## Text
By Hunter Walker
Hunters and gatherers have existed for thousands of years. We as a species relied heavily on it before the discovery of agriculture. In fact, our brains are still programed to notice patterns in nature so that we could be better foragers of this great planet. Creative exploration is central to science, art, and cognitive development (Yuval Hart, 2017). Today, we have become more resourceful in food production but that doesn’t mean that our very own backyards lack a bountiful harvest. For this post I will focus on food; however, know that medicine, tools, and even wisdom can be found past the tree line of your urban environment.
Foraging requires patience, understanding, and most of all a strong background in identification. Anything is edible; somethings are only edible once! It is important that you know what you’re harvesting from the land before you actually harvest it. Without proper identification, you could be putting you and those you love at risk of sickness and death. Also, know your environment. Places not far from urban development have high risk-factors of contamination, so be cautious and knowledgeable (Department of the Army, 2009). Purchase a field guide, and do plenty of research on native (and non-native) poisonous plants, mushrooms, and animals. Be sure you are not trespassing as well!

## What you will do
Continue the foraging post, picking up after "Be sure you are not trespassing as well!"

## Dataset section
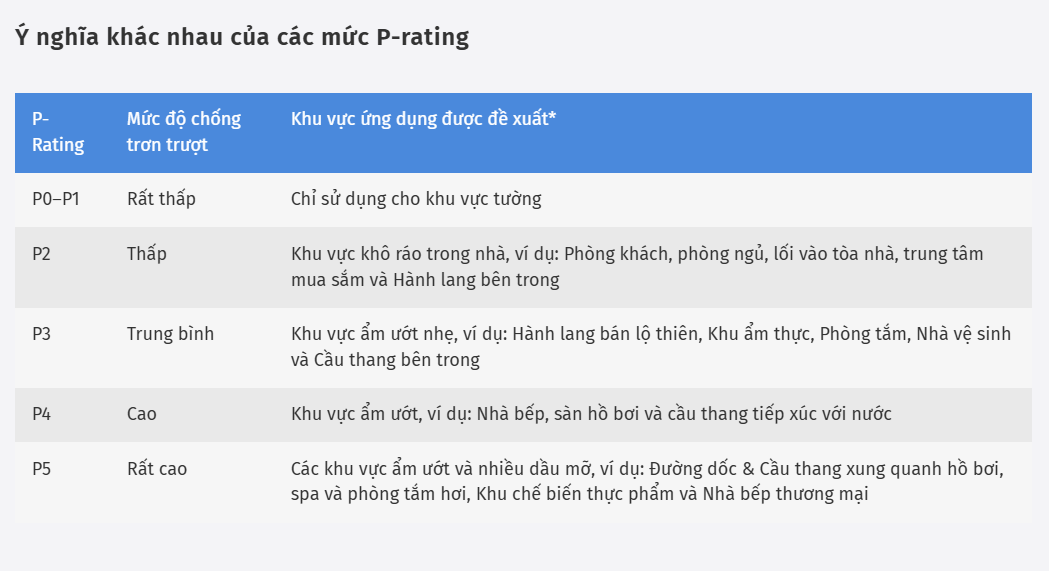Click the 'Cao' level in P4 row
Image resolution: width=1049 pixels, height=571 pixels.
pyautogui.click(x=142, y=414)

## Answer box
In East Texas, we are lucky to have such an abundance of edible plants and mushrooms. Many are chalk full of vitamins and nutrients, and they come with no monthly subscription, fee, or price. It’s all yours if you’re willing to work for it. Blackberries, greenbrier, sumac, mulberry, passion-vine, and cattails are a few plants I can name that are readily available (and this list doesn’t include the medicinal ones). Oyster, morel, and chanterelles are commonly sought after mushrooms in this region that are prized edibles to the local foragers, too.
The vast majority of plants are neither edible nor poisonous, they’re just not very palatable or digestible (Elpel, 2004). Until 12,000 years ago—i.e., before the Neolithic revolution—virtually all humanity lived as hunters and gatherers (Svizzero, 2016). This fact means we have thousands of years of plant-based knowledge, paired with the recent knowledge of how chemistry works. Why am I bringing this up? Because there is no excuse to risk death over a tasty looking plant while foraging. It cannot be stressed enough, and this blog is intended to stress the importance of that before you consider becoming a part-time forager. Education is the key ingredient of identification. Don’t embarrass your ancestors.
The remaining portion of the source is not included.